Raporun büyük bir tavsiyesi, Blair’in başbakan olarak kimlik kartlarını çıkarmak istediği zamandan beri eski yaraları açması muhtemel. Bu rapor, “kimliğin dijital ve fiziksel kopyalarının aynı yasal statüye sahip olmasını sağlarken, tüm sakinler için tek bir dijital kimlik sistemini, erişim için bir dijital cüzdan sağlayarak” savunmaktadır.

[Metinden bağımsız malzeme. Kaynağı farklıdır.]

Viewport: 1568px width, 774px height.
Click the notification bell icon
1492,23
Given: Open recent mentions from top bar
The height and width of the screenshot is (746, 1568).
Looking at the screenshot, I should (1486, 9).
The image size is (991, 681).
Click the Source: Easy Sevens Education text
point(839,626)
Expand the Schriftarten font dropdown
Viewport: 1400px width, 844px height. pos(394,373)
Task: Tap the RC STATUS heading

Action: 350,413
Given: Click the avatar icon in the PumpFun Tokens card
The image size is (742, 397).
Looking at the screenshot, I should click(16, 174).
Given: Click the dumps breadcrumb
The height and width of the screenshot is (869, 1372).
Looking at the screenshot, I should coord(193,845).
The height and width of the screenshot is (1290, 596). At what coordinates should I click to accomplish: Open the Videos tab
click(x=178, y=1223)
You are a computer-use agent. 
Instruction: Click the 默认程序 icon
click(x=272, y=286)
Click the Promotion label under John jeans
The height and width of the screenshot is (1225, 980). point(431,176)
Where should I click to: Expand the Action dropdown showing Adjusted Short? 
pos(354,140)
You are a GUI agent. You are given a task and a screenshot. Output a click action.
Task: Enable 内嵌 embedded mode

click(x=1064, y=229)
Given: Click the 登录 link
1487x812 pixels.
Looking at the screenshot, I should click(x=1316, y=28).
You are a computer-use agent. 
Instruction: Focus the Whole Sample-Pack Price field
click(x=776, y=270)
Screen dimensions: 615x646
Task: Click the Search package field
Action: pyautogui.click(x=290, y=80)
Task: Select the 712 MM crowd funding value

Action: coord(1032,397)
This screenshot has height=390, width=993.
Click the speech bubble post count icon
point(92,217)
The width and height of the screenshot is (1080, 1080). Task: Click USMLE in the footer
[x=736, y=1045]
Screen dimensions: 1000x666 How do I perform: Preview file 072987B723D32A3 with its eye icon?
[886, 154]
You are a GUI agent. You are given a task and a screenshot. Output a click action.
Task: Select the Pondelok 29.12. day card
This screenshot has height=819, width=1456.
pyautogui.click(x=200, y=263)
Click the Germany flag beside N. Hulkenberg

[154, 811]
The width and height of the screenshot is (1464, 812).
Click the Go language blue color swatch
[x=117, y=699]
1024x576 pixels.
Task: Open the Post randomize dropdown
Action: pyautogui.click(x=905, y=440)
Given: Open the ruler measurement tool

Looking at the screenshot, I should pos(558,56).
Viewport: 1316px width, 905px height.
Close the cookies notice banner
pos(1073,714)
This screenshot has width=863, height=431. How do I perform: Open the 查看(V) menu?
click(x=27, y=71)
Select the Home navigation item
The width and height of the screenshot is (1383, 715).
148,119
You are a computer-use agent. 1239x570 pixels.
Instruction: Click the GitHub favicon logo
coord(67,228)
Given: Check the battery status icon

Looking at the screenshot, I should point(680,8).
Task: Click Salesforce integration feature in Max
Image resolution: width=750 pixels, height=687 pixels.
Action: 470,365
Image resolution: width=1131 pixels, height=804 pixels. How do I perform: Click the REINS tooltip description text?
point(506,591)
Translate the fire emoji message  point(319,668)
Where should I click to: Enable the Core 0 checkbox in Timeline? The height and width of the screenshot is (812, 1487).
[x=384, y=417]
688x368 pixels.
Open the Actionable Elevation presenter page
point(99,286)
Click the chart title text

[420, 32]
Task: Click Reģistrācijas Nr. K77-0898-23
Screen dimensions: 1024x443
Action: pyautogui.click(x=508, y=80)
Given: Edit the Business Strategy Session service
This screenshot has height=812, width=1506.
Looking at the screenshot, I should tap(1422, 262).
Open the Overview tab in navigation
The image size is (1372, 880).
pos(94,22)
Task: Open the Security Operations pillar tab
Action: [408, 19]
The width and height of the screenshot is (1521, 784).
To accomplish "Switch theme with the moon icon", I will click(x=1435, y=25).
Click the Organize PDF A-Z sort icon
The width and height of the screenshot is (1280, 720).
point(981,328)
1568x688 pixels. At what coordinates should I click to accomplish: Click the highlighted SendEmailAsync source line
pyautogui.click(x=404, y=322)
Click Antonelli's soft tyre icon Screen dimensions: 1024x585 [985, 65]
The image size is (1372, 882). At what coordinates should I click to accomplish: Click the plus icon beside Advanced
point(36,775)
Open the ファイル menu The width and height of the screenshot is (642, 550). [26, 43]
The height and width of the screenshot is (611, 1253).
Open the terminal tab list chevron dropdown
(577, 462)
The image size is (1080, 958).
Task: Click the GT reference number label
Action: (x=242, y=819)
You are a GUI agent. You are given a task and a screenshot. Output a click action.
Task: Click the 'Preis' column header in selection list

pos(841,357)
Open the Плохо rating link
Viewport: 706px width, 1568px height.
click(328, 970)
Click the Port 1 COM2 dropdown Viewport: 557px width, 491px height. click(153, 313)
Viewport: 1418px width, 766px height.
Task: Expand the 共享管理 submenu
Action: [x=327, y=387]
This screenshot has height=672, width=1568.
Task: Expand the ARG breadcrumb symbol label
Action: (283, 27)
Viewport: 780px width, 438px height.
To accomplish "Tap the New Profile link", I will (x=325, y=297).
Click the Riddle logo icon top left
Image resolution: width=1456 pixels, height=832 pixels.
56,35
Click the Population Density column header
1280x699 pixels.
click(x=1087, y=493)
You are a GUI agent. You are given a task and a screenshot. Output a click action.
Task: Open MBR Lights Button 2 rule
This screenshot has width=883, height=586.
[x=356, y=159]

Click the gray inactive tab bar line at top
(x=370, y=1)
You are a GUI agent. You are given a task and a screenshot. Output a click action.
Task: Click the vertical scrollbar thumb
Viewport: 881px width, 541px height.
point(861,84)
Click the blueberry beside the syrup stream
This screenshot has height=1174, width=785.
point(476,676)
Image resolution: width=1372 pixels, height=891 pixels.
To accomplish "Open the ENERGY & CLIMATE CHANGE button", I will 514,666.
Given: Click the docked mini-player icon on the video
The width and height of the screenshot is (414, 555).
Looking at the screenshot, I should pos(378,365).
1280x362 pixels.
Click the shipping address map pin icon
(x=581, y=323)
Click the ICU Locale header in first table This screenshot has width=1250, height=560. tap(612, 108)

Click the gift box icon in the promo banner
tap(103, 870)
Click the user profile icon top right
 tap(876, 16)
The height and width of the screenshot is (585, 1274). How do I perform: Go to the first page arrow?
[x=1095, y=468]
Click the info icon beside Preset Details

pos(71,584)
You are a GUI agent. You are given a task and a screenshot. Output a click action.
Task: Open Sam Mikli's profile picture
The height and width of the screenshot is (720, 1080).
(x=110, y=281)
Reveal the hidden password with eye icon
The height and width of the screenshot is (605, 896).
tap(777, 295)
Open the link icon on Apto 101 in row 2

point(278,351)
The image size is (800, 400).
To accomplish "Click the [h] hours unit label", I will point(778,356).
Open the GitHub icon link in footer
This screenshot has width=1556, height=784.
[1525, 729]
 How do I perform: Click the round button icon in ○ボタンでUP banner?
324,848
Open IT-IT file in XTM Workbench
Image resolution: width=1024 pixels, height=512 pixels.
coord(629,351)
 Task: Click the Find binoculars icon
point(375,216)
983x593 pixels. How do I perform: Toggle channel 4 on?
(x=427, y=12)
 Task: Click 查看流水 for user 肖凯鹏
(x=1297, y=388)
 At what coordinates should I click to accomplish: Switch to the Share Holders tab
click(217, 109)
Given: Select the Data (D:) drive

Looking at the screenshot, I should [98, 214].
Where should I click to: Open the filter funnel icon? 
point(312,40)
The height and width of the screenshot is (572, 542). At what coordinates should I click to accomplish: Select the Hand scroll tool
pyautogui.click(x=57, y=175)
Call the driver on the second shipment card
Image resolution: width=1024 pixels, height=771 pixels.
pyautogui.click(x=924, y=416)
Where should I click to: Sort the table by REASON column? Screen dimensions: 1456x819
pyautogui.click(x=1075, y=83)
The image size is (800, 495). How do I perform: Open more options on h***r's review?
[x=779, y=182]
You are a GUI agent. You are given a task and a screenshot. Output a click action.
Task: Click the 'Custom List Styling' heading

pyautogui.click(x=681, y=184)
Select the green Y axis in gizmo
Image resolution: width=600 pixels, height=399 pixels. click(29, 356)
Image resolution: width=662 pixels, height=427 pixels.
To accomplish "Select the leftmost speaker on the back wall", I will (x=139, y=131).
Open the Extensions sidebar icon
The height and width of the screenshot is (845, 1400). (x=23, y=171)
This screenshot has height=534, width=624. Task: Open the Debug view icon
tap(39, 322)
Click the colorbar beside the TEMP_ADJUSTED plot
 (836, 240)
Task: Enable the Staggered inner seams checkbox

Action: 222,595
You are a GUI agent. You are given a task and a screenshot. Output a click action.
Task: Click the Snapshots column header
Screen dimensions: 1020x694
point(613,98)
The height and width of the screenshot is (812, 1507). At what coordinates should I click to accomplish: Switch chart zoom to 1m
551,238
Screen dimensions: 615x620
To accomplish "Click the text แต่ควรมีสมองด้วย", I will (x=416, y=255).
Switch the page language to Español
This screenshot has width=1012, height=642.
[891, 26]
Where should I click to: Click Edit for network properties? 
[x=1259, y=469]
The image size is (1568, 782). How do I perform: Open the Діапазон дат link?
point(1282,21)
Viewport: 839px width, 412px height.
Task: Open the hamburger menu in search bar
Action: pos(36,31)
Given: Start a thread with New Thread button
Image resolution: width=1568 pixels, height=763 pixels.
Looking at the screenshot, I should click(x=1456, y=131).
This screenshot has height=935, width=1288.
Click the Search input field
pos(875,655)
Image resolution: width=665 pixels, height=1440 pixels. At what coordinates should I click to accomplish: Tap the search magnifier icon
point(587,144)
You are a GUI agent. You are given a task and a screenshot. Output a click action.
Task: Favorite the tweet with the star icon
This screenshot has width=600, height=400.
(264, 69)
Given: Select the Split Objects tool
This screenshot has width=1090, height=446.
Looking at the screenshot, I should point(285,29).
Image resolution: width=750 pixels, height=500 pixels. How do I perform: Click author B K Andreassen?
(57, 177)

Aynı zamanda bir dijital kimlik sisteminin merkeziyetini vurguluyor: “Olsa iyi olur veya çevrimiçi kamu hizmetlerinde marjinal iyileştirmeler sorunu olmaktan çok, düzgün işleyen bir dijital kimlik sistemi, dijital çağ kamu sektörünün mihenk taşıdır.”

Temel iddiası şudur: “Dijital kimliklerle ilgili tartışma Birleşik Krallık’ta on yıllardır hararetli bir şekilde devam etmektedir. Aşı durumundan uçak biletlerine ve banka bilgilerine kadar her şeyin kişisel cihazlarımızda olduğu bir dünyada, aynı şeyin bireysel kamu kayıtlarımız için geçerli olmaması mantıksız.”